The book was widely well-received; indeed, it launched a cottage industry of business people seeking the next disruptive innovation, or hoping to detect disruptive innovation in its early stages. And there has been a smattering of criticism as well - most notably, Jill Lepore’s piece in the New Yorker. The case against the theory is that it picks and chooses from a relatively small number of case studies, that the evidence behind the central case study in disk drives is problematic due to a variety of different factors and, most tellingly, that the firms which Christensen labels as failures turn out to be in perfectly good health long after disruptive innovations should have slain them. Seagate continues to be a prosperous firm to this day, US Steel is still the largest producer of steel in the US, and Bucyrus weathered numerous financial downtowns, eventually merging with Caterpillar to the tune of $9 billion. More than that, the theory is simply not predictive: according to Christensen, established firms should find it incredibly difficult to bring disruptive innovations to market, due to the various demands and biases of stakeholders who represent those firms’ traditional lines of business. Yet Apple introduced one disruptive innovation after another during the early 2000s, as did Amazon. Moreover, it is devilishly difficult to predict whether a given innovation will turn out to be disruptive, until the drama has played out: witness the fate of Apple’s Newton, released to fabulous acclaim only to die an inglorious death shortly after its initial release.

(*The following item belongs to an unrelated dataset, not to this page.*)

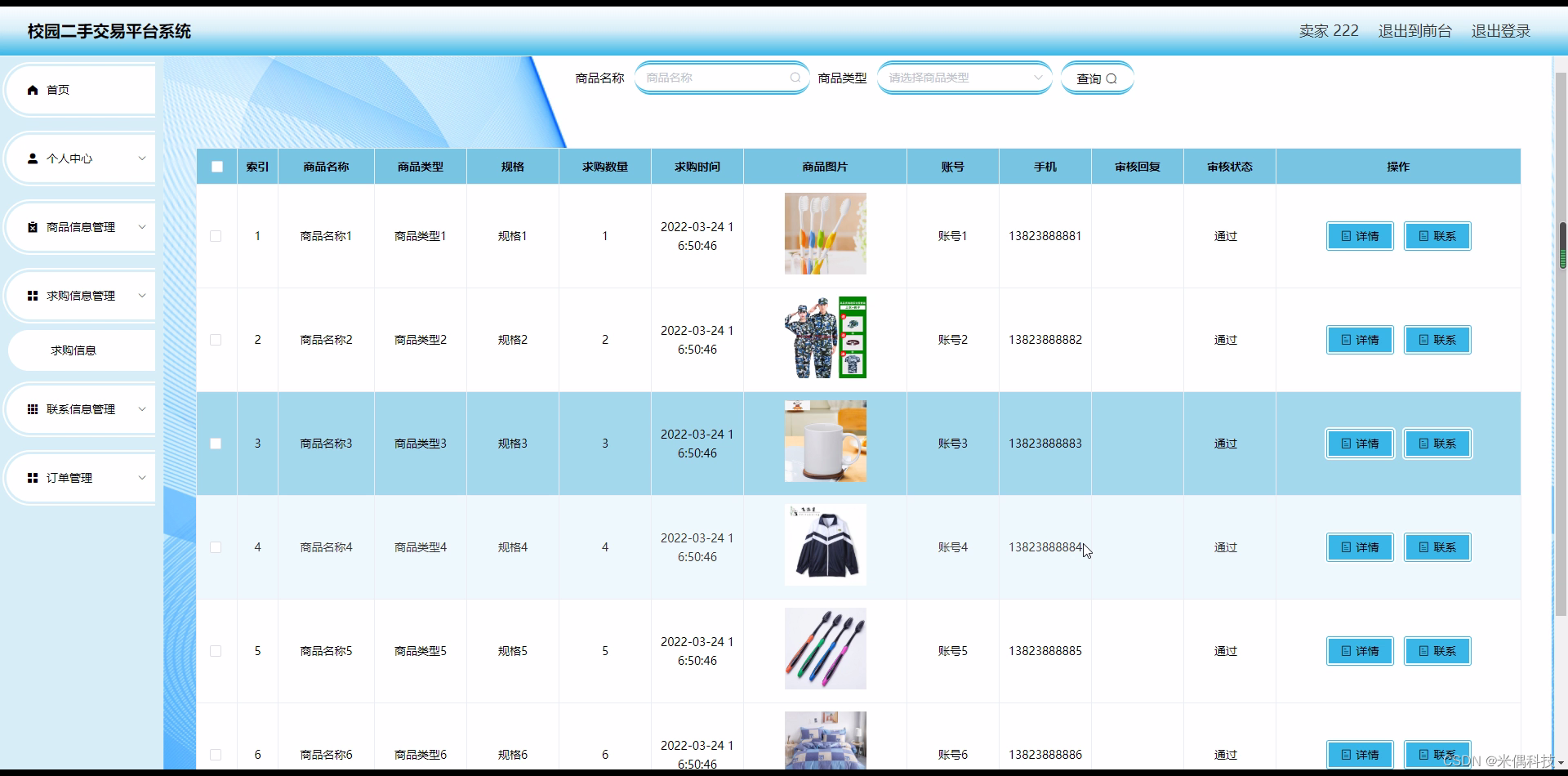Screen dimensions: 1568x776
Task: Click the toothbrush product image in row 1
Action: [825, 234]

My own take is that the Innovator’s Dilemma presents a compelling description of the rise and fall of technologies (if not industries), with a reasonably descriptive story about how those technologies arrive (or fail to arrive) at market. Clearly, there is something to Christensen’s story about disruptive innovations and the reason that startups tend to deliver them better than established incumbents; but equally clearly, this story is incomplete and lacks sufficient predictive power to be readily useful. It’s difficult, if not impossible, to determine whether some new technology or entrant firm is likely to become a disrupter which overtakes entrenched incumbents; it’s similarly difficult to pro-actively create a disruptive technology which upends an existing industry. The value in Christensen’s work is really the identification of disruptive technologies as a concept distinct from sustaining technologies, and moreover the starting point for a theory of how disruptive technologies come to market. But completing that theory is another endeavor altogether.